Purpose: Both CD44 and CD133 were reported as putative markers for isolating colorectal cancer stem cells (CSC). It remains to be resolved if both of these markers are of functional importance for colorectal CSC.

Experimental Design: The expression of CD44 and CD133 in normal colonic tissues and primary colorectal cancer was assessed by immunohistochemistry in a series of 60 patients on tissue microarray sections. Both in vitro clonogenic and in vivo tumorigenic assay were applied to measure CSC activities from the cells isolated from patients. Lentiviral RNA interference was used to stably knock down CD44 or CD133 in colorectal cancer cells from patients.

Results: We found that CD44+ cells displayed clustered growth and they did not colocalize with CD133+ cells within colorectal cancer. As few as 100 CD44+ cells from a patients' tumor initiated a xenograft tumor in vivo. A single CD44+ cell from a tumor could form a sphere in vitro which has characteristic stem cell properties and was able to generate a xenograft tumor resembling the properties of the primary tumor. Knockdown of CD44, but not CD133, strongly prevented clonal formation and inhibited tumorigenicity in xenograft model.

Conclusions: These results indicate that CD44 is a robust marker and is of functional importance for colorectal CSC for cancer initiation.

From the "Translational Relevance" section of the full text (not publicly accessible):

Cancer stem cells (CSC) represent an exciting avenue for cancer study and novel target for drug discovery.
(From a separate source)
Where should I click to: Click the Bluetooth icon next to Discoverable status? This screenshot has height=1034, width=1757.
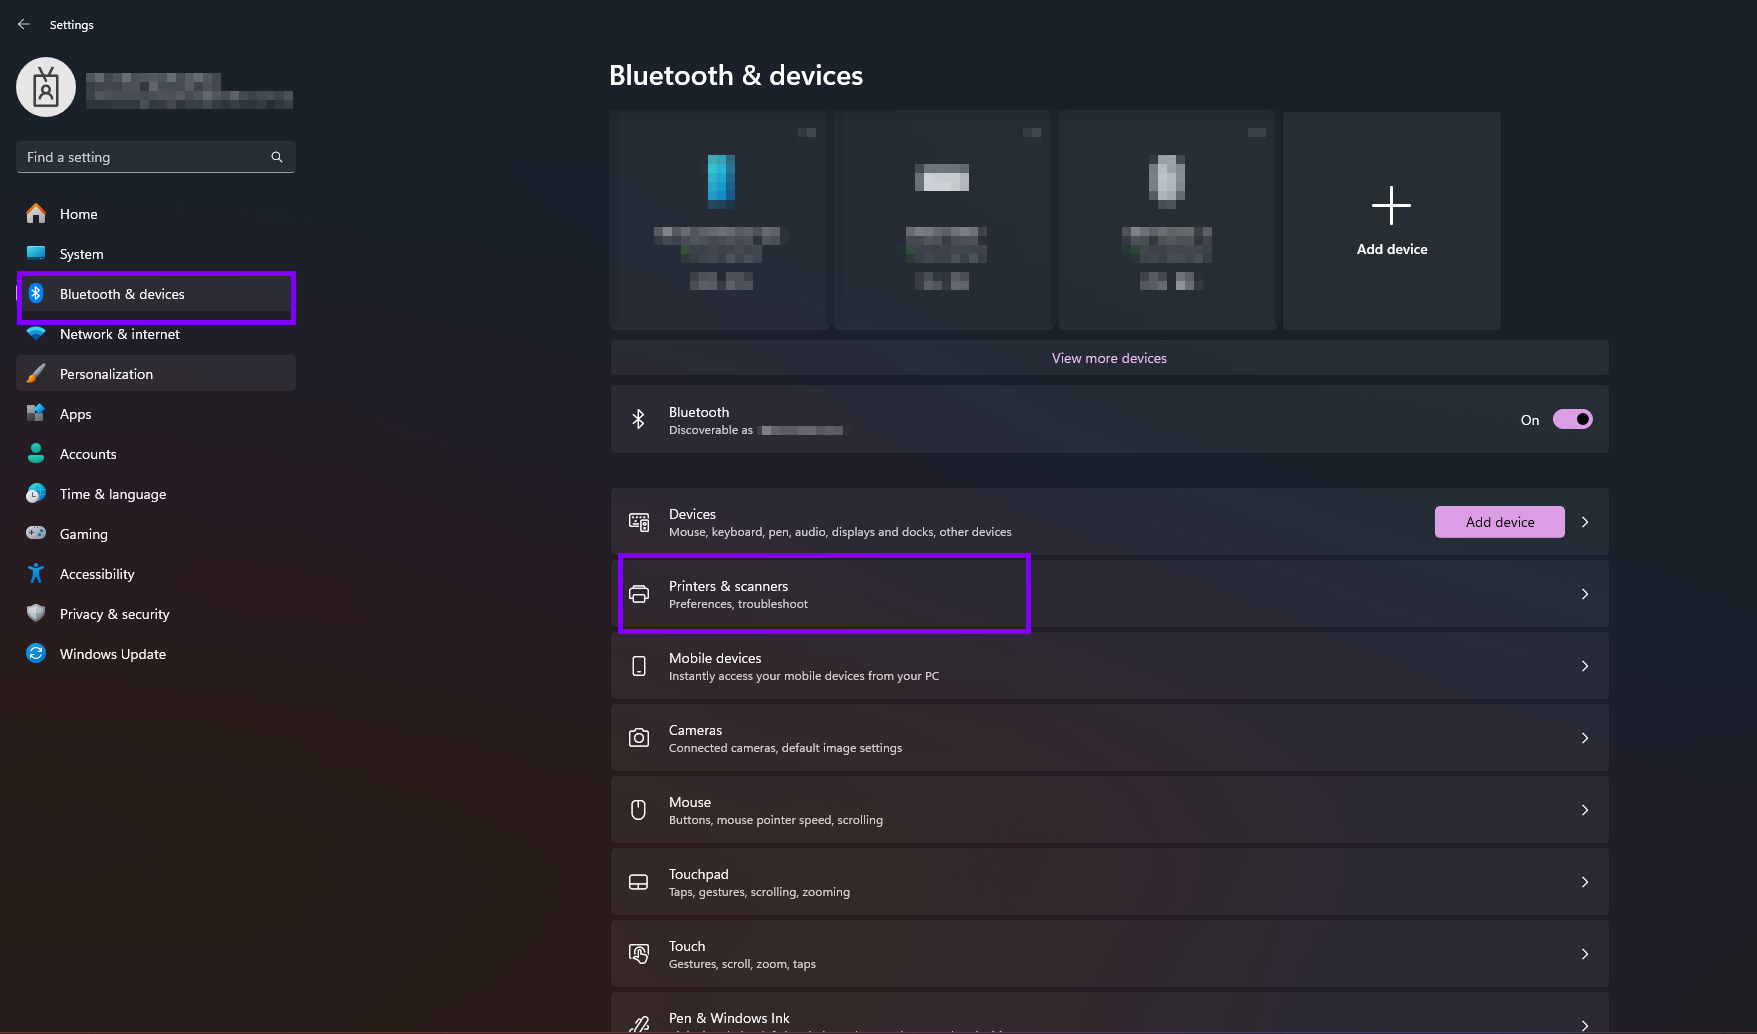(640, 419)
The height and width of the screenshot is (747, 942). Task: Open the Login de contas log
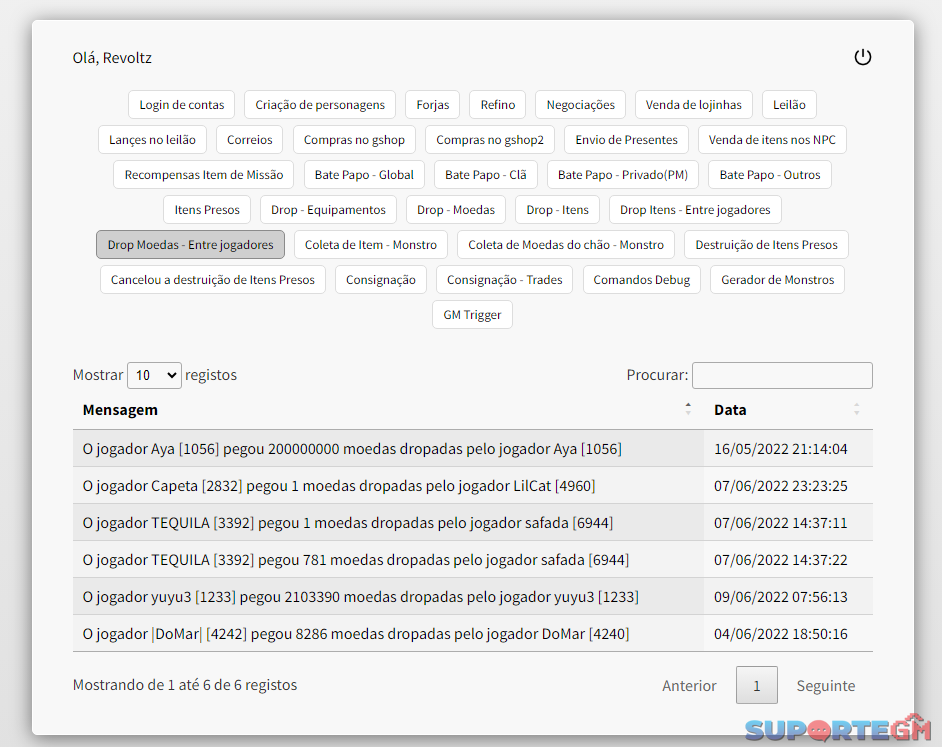[x=181, y=105]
In this study, we showed that CD44 was a robust colorectal CSC marker and it is of functional importance for colorectal CSCs using clinic samples and xenograft models. The expression of CD44 and CD133 was assessed in primary tumors and matched normal tissues of patients with colorectal cancer (CRC) by using immunohistochemistry and flow cytometric analysis. We found that CD133 and CD44 did not appear on the same region of tumor tissue and it is infrequent to detect that both markers coexisted in the same cell. Knockdown of CD44 expression by RNA interference or inhibition of its function by specific antibodies could significantly inhibit tumor initiation and development in nude mice. These results indicate that CD44 and its related signaling pathway could be a critical diagnostic and therapeutic target for CRC.

Distinct populations of tumor-initiating cells

Distinct populations of tumor-initiating cells derived from a tumor generated by rat mammary cancer stem cells by Ileana Zucchi and 13 co-authors, including Benjamin G Neel and Renato Dulbecco, Proc Natl Acad Sci USA 2008(Nov 4); 105(44): 16940–45, published ahead of print October 28, 2008. This is an Open Access Article [PDF]. PubMed Abstract:

Tumors derived from rat LA7 cancer stem cells (CSCs) contain a hierarchy of cells with different capacities to generate self-renewing spheres and tubules serially ex vivo and to evoke tumors in vivo. We isolated two morphologically distinct cell types with distinct tumorigenic potential from LA7-evoked tumors: cells with polygonal morphology that are characterized by expression of p21/(WAF1) and p63 and display hallmarks of CSCs and elongated epithelial cells, which generate tumors with far less heterogeneity than LA7 CSCs. Serial transplantation of elongated epithelial cells results in progressive loss of tumorigenic potential; tumor heterogeneity; CD44, E-cadherin, and epithelial cytokeratin expression and increased alpha-smooth muscle actin I and vimentin expression. In contrast, serial transplantation of LA7 CSCs can be performed indefinitely and results in tumors that maintain their heterogeneity, consistent with self-renewal and multilineage differentiation potential. Collectively, our data show that polygonal cells are CSCs, whereas epithelial elongated cells are lineage-committed progenitors with tumorigenic potential, and suggest that tumor progenitors, although lacking indefinite self-renewal potential, nevertheless may make a substantial contribution to tumor development. Because LA7 cells can switch between conditions that favor maintenance of pure CSCs vs. differentiation into other tumor cell types, this cell system provides the opportunity to study factors that influence CSC self-renewal and differentiation. One factor, p63, was identified as a key gene regulating the transition between CSCs and early progenitor cells.